--- /dev/null
+@node Data Selection, Conditionals and Looping, Data Manipulation, Top
+@chapter Selecting data for analysis
+
+This chapter documents PSPP commands that temporarily or permanently
+select data records from the active file for analysis.
+
+@menu
+* FILTER:: Exclude cases based on a variable.
+* N OF CASES:: Limit the size of the active file.
+* PROCESS IF:: Temporarily excluding cases.
+* SAMPLE:: Select a specified proportion of cases.
+* SELECT IF:: Permanently delete selected cases.
+* SPLIT FILE:: Do multiple analyses with one command.
+* TEMPORARY:: Make transformations' effects temporary.
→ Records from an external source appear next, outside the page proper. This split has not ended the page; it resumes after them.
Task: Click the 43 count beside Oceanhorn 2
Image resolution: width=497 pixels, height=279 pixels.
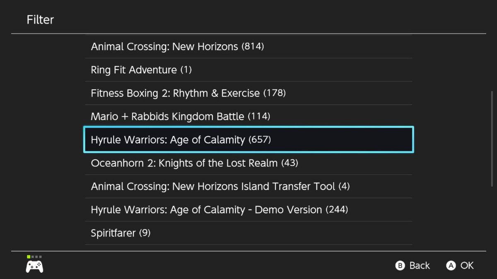Action: [x=290, y=163]
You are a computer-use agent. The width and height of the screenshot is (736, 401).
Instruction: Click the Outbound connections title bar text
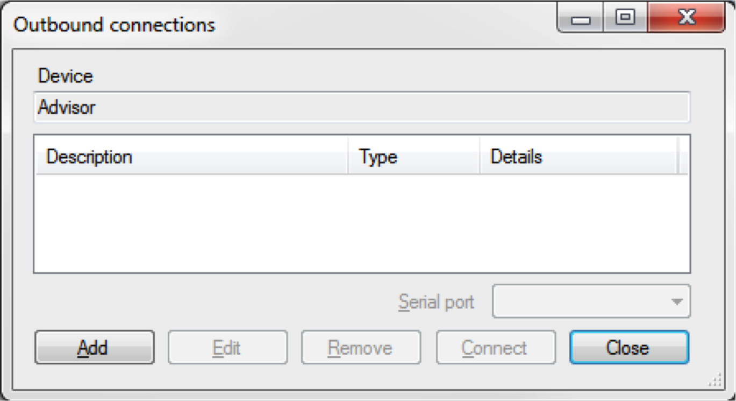coord(114,25)
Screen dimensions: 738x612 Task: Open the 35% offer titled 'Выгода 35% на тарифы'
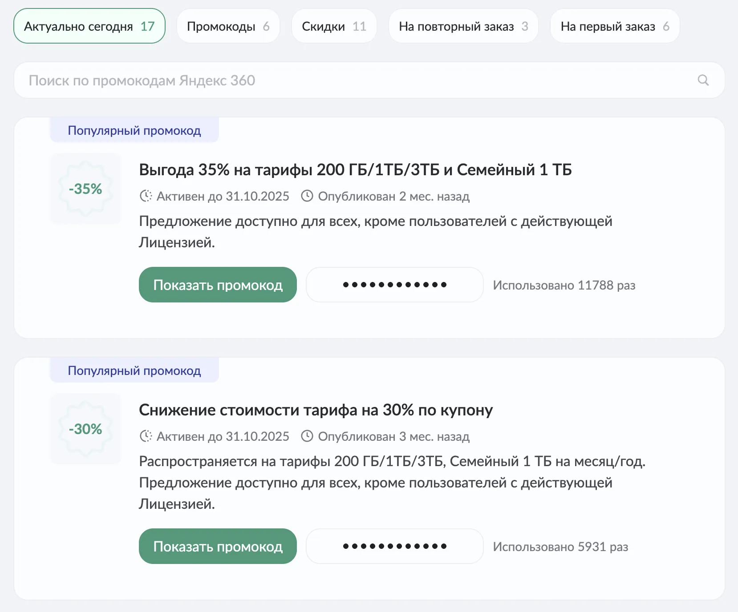click(x=355, y=169)
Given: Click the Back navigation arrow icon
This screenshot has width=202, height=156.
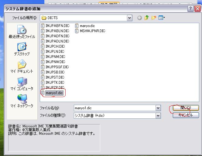Looking at the screenshot, I should pyautogui.click(x=140, y=18).
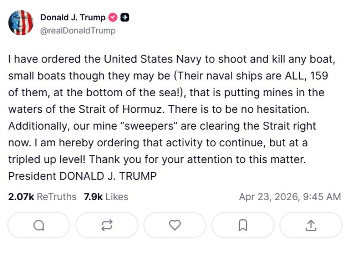
Task: View the 7.9k Likes count
Action: [106, 197]
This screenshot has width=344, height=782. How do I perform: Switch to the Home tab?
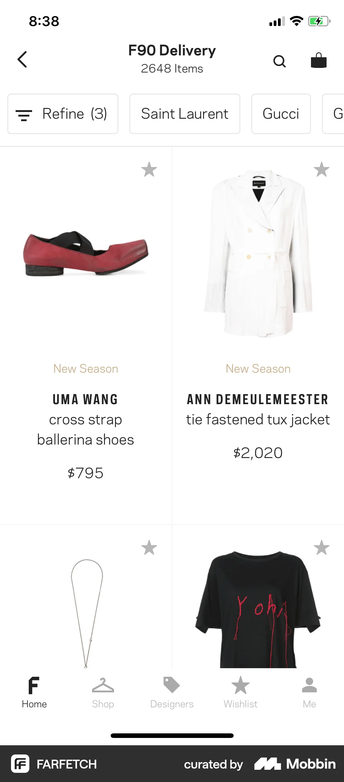[x=34, y=694]
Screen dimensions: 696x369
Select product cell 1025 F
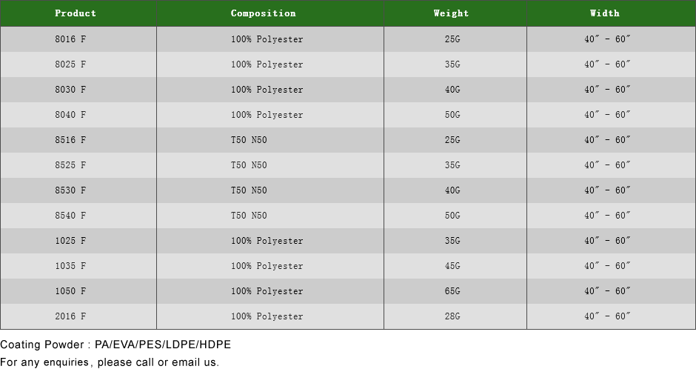(70, 241)
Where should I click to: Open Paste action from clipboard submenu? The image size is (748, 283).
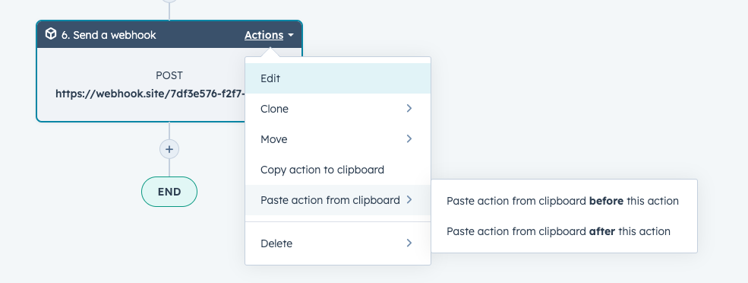point(338,200)
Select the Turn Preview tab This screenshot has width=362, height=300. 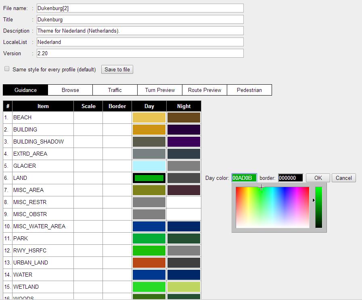click(x=160, y=90)
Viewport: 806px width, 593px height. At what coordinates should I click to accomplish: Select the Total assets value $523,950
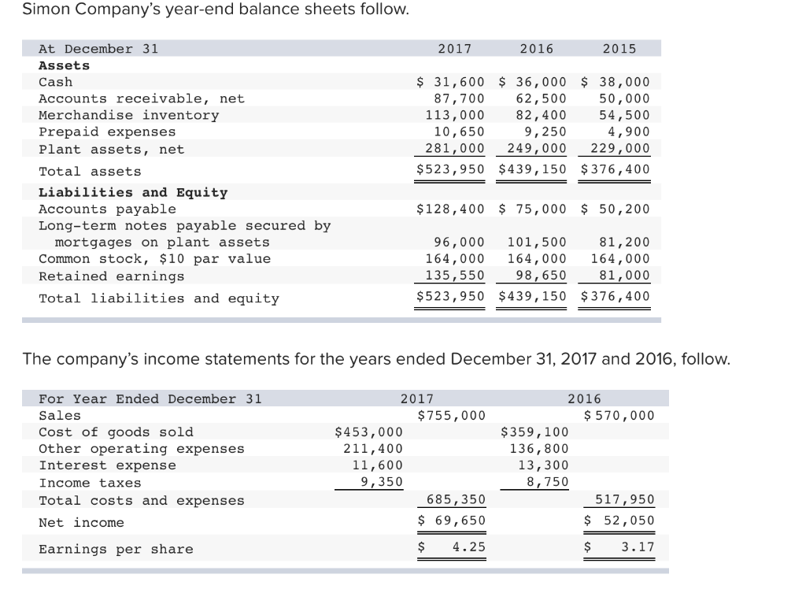(x=449, y=170)
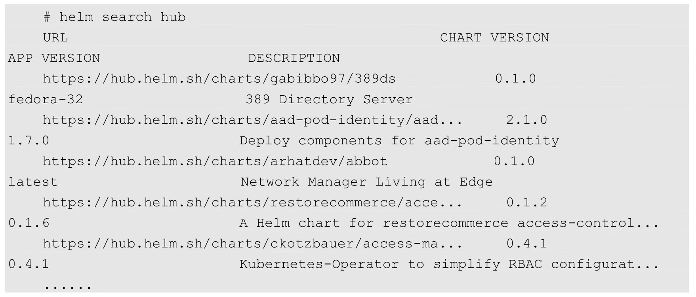The width and height of the screenshot is (696, 297).
Task: Select the DESCRIPTION column header
Action: click(x=294, y=58)
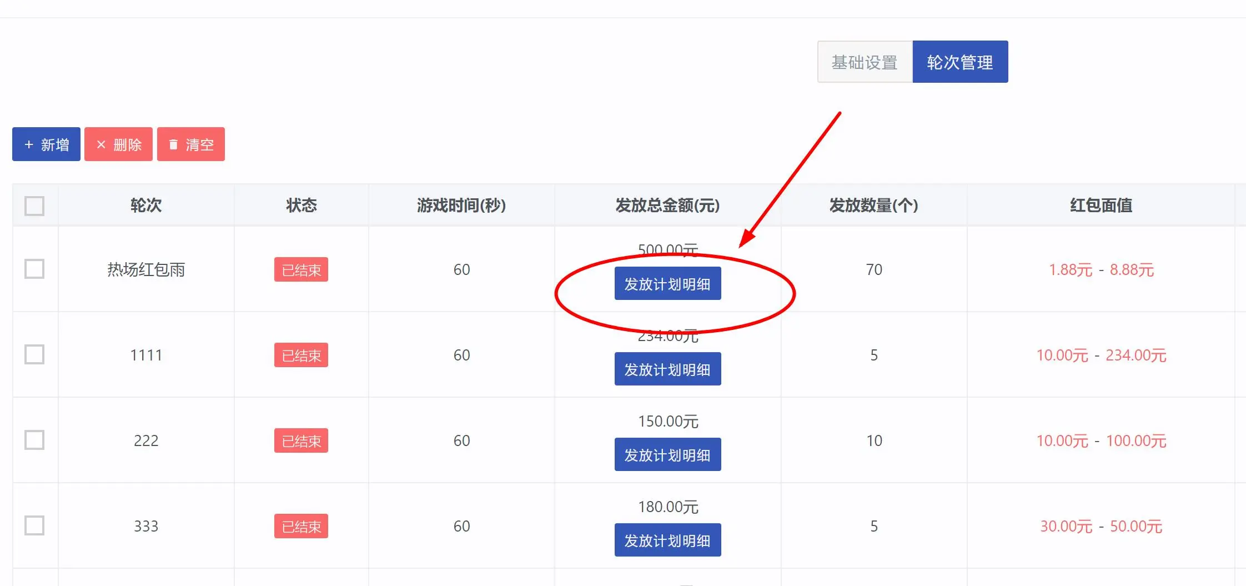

+* WEIGHT:: Weight cases by a variable.
+@end menu
+
+@node FILTER, N OF CASES, Data Selection, Data Selection
+@section FILTER
+@vindex FILTER
+
+@display
+FILTER BY var_name.
+FILTER OFF.
+@end display
+
+@cmd{FILTER} allows a boolean-valued variable to be used to select
+cases from the data stream for processing.
+
+To set up filtering, specify BY and a variable name. Keyword
+BY is optional but recommended. Cases which have a zero or system- or
+user-missing value are excluded from analysis, but not deleted from the
+data stream. Cases with other values are analyzed.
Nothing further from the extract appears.